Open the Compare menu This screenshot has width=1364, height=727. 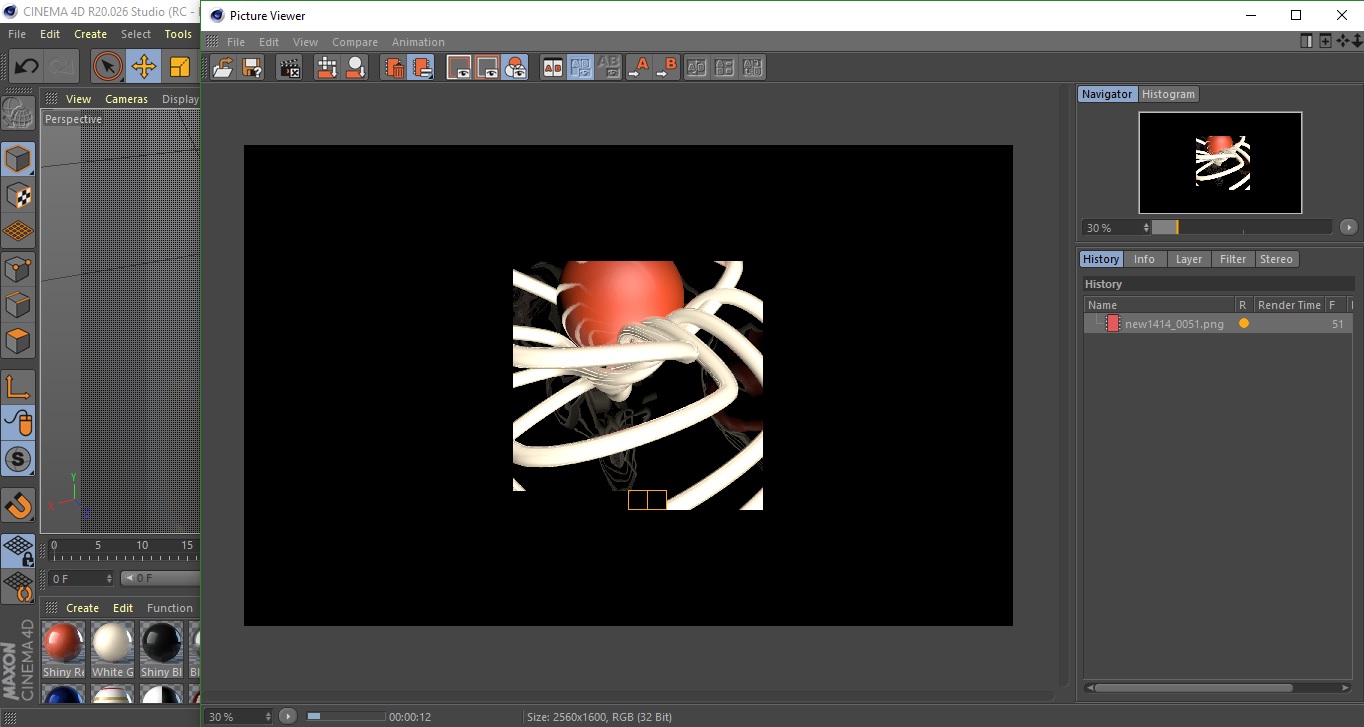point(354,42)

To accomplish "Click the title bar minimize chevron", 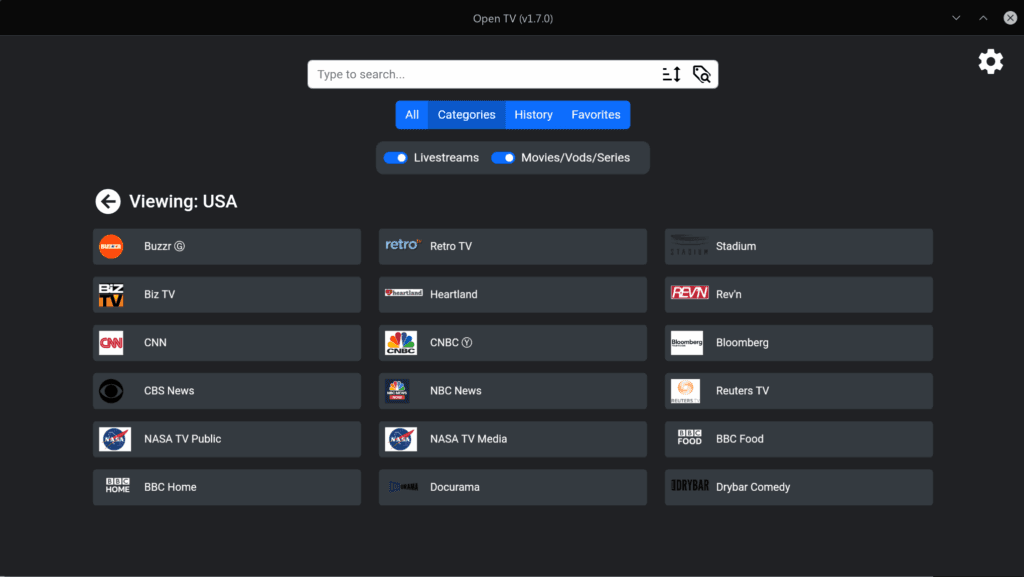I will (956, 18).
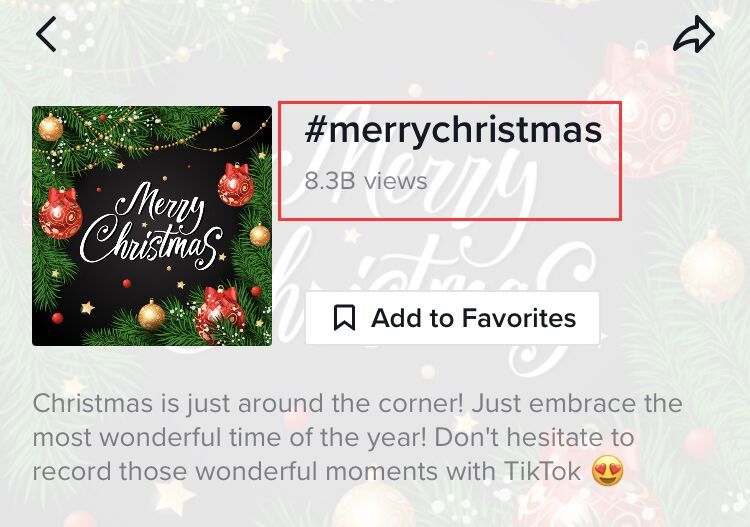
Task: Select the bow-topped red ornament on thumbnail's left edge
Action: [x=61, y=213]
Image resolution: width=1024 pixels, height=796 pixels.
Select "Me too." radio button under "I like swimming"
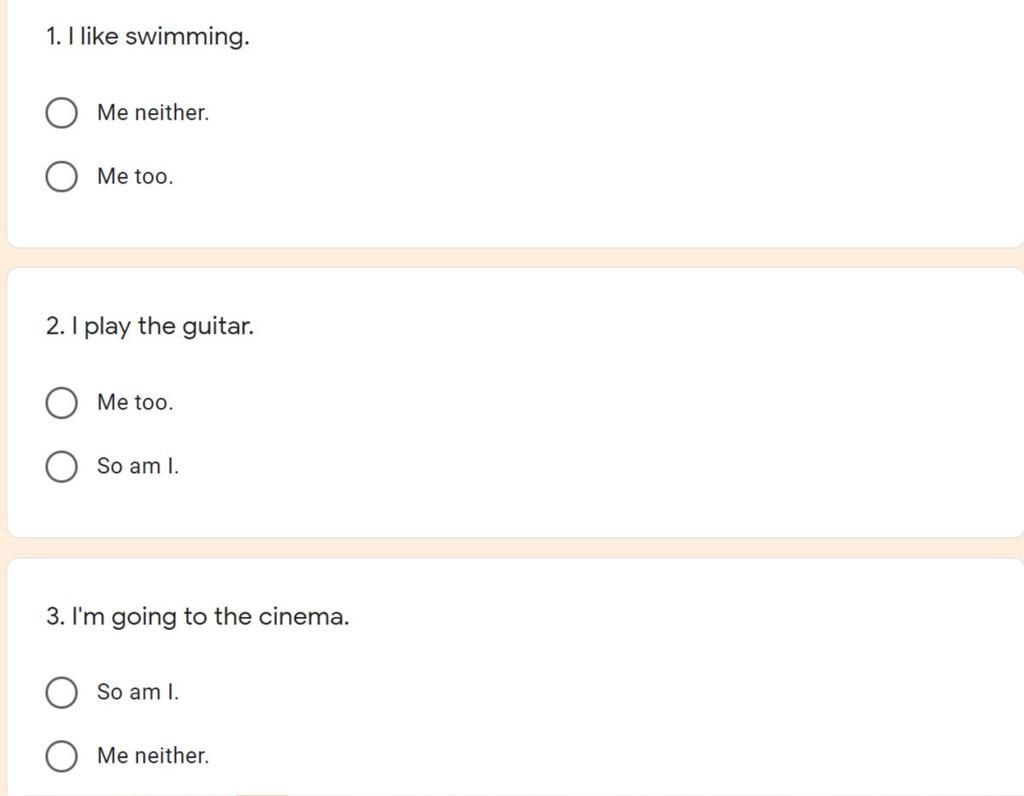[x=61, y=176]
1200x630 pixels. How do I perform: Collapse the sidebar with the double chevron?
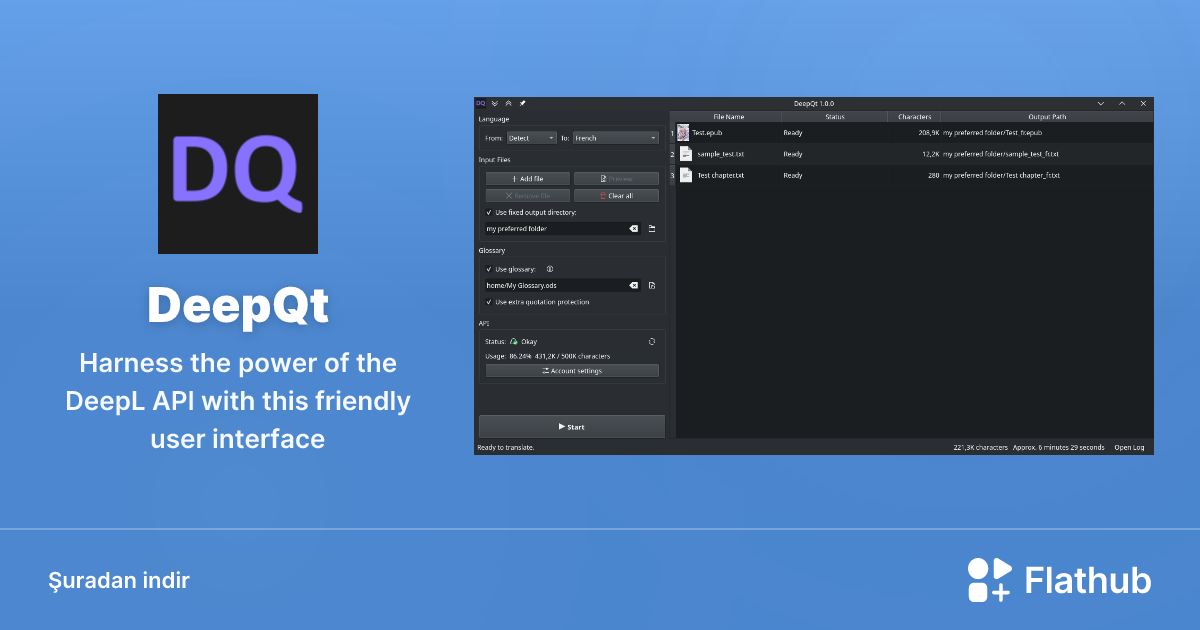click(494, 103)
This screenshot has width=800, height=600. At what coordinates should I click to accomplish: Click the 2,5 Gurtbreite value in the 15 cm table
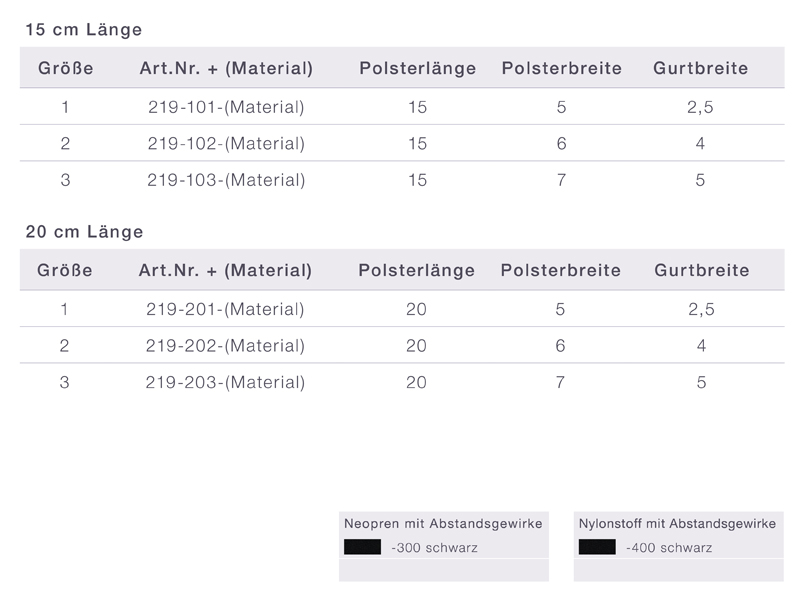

○ ○ ○ ○ ○

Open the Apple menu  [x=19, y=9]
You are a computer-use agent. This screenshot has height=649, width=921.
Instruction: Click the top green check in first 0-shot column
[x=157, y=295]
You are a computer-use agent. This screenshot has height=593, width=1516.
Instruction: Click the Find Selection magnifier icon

○ ○ ○ ○ ○

Required work: Show the lines of the records that contain the word "agent".

Answer below:
You are a computer-use agent. This screenshot has height=649, width=921.
You are a computer-use agent. This screenshot has height=593, width=1516.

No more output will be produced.